- League: Negro National League
- Ballpark: Mack Park
- City: Detroit
- Record: 37–27 (.578)
- Owners: Tenny Blount
- Managers: Pete Hill

= 1920 Detroit Stars season =

The 1920 Detroit Stars baseball team competed in the Negro National League (NNL) during the 1920 baseball season. The Stars compiled a 37–27 record and finished in second place in the NNL behind the Chicago American Giants.

The Stars played their home games at Mack Park located on the east side of Detroit, about four miles from downtown, at the southeast corner of Fairview Ave. and Mack Ave. The team was owned by Tenny Blount and led by player-manager Pete Hill.

==Key players==
===Position players===
Center fielder Jimmie Lyons appeared in 59 games and led the team in most batting categories: batting average (.379), on-base percentage (.445), slugging percentage (.595), runs (64), hits (86), and stolen bases (21). His batting average, on-base percentage, and slugging percentage all ranked second in the NNL behind only Cristóbal Torriente. Lyons also led the team with a 9.5 range factor, 92 outfield putouts, and 12 outfield assists.

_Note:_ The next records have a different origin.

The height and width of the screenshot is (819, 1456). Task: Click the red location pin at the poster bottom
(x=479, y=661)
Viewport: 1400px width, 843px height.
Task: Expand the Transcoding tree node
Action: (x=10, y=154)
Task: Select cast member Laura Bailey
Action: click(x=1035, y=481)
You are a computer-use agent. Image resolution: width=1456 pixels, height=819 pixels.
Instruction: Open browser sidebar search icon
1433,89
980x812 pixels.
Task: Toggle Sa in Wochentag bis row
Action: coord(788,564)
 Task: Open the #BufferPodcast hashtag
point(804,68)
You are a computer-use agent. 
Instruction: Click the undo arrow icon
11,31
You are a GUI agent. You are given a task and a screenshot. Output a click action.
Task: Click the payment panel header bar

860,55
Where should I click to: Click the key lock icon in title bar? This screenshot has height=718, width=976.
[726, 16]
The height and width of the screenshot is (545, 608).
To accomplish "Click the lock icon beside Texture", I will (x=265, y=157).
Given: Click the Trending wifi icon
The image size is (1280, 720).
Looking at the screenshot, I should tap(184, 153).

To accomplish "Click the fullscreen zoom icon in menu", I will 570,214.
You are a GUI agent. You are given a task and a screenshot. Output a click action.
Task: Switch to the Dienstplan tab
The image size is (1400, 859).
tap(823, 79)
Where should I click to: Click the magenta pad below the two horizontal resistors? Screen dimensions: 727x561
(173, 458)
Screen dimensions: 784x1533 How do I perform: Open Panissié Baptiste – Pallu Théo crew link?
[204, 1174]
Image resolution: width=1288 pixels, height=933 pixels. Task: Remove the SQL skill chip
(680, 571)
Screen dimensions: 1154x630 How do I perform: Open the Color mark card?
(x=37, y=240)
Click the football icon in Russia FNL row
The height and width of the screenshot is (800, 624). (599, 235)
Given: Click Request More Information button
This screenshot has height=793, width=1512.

First baseman Edgar Wesley appeared in 64 games and compiled a .287 batting average and a .498 slugging percentage and led the team in both home runs (11) and RBIs (50).

Second baseman Frank Warfield also appeared in 64 games, led the team in plate appearances (296) and ranked second on the team in runs scored (49) and third in hits (71).

Infielder Joe Hewitt appeared in 54 games (22 at shortstop, 16 at second base, and 15 at third base). He had a .201 batting average he had almost as many walks (33) as hits (38), boosting his on-base percentage to .332. He also led the team's infielders with 159 assists.

Player-manager Pete Hill played in center field and appeared in 45 games. He compiled a .281 batting average and a team-leading 38 walks boosted his on-base percentage to .443. Hill was inducted into the Baseball Hall of Fame in 2006.

===Pitchers===
Bill Gatewood led the pitching staff with a 15–5 record and a 2.72 earned run average (ERA). He appeared in 24 games for the Stars, 16 as a starter, and had 11 complete games and 90 strikeouts in 159 innings pitched.

Bill Holland led the team in games (28), starts (19), complete games (13), innings pitched (169), and strikeouts (96). He compiled an 11–6 record and a 2.77 ERA.